Wall paintings in Yorkshire and Cornwall 

    The art of fresco was never going to work in the damp climate of England. Nevertheless, the walls of pre-Reformation churches were painted, and even if this work was painted by journeymen rather than Italian masters the liveliness and vigour was certainly there. Of course, come the Reformation, none of this was approved of - it had to go. Luckily, in many cases the paintings were covered in whitewash rather than being scraped off. The whitewash began to be removed in Victorian times, and while the paintings are for the most part severely damaged (or heavily restored)  it is still possible to imagine how these churches would have looked six hundred years ago.

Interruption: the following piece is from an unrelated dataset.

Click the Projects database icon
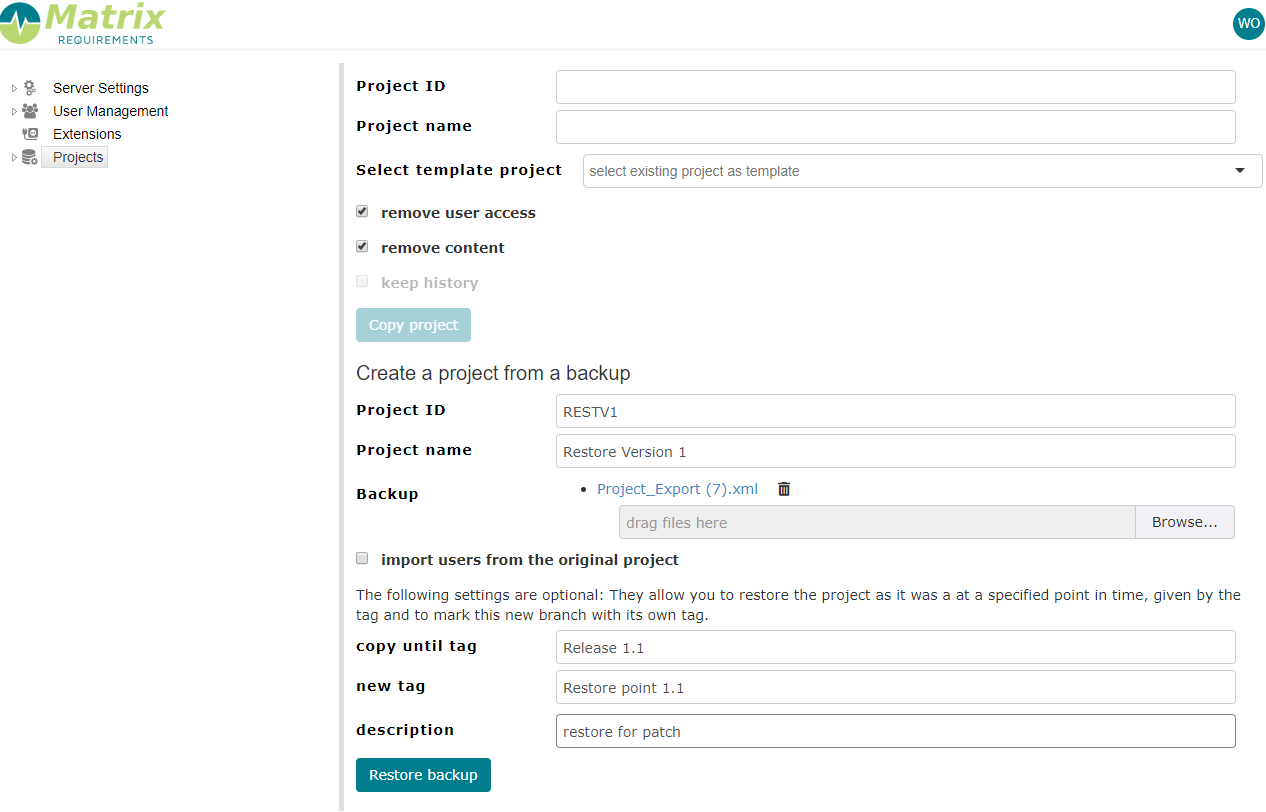 [30, 157]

St Peter and St Paul, Pickering, N. Yorkshire.
  The wall paintings here are among the finest in England, and it was good to reacquaint ourselves with them in June of 2013.

The Harrowing of Hell

The Death of John the Baptist

St. George and the Dragon

So who's this?

  Along with these, Pickering has images of St. Christopher, St. Catherine of Alexandria, and a Passion sequence culminating in the Harrowing of Hell shown here. All of these themes are familiar ones, and a visitor from abroad would be perfectly familiar with them. They would be pretty confident in identifying the fourth image above - St. Sebastian, or course. Only it isn't.  There are far fewer churches in Britain dedicated to Sebastian compared with, say, Italy. This is a homegrown saint - St Edmund, Christian King of East Anglia, who died in 870 fighting Viking invaders. 

Cornwall - the warning to Sabbath breakers
  In 2012 we braved the awful summer weather for a few days in Cornwall - in fact, we managed by and large to avoid the showers, and even found a little sunshine from time to time.  We called in at the little town of St Just-in-Penwith,  and enjoyed an excellent Cornish pasty in a local cafe. Then on to the church of St Just, where we were confronted by this extraordinary wall painting. 

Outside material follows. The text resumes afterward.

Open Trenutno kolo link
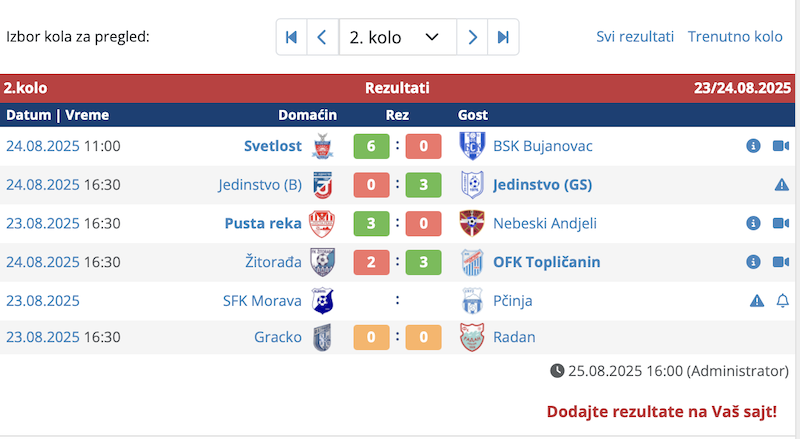 pos(735,37)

Church of St. Just, Cornwall

   This painting was covered over, then heavily restored in Victorian times (the blue of the loin-cloth is probably not original), but there is enough there to work out what is going on. A bleeding Christ is surrounded  by the tools many in the congregation would have used - many of them are familiar enough today - that rake, for instance.
   This image was once interpreted as 'Christ of the trades', a celebration of local life and a blessing to those undertaking the various trades. But this interpretation has now been discounted - it is seen now as a 'warning to Sabbath breakers', aimed at those who preferred to work rather than attending church. The tools, it is said, are turned on Christ; the Sabbath break is the cause of Christ's suffering. The thought occurs that the message would be a bit lost on those who weren't there, but never mind!
   There are other examples of this image in England: most frequently, but not exclusively, in Cornwall. The version from St Winwaloe, Poundstock, is probably the most graphic in its portrayal of the suffering Christ.

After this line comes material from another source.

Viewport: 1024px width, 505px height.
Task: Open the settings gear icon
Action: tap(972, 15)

St Breaca, Breage, Cornwall

St Winwaloe, Poundstock, Cornwall

  It seems that hectoring images of how to behave were an English speciality. Other themes occasionally encountered in English churches were 'a warning to swearers' and 'a warning against idle gossip'. The latter, predictably, was aimed at women. The two gossips in the stained glass window below clearly haven't noticed the devils. Are they encouraging the women to gossip, or is this a warning about what will happen to them if they don't stop?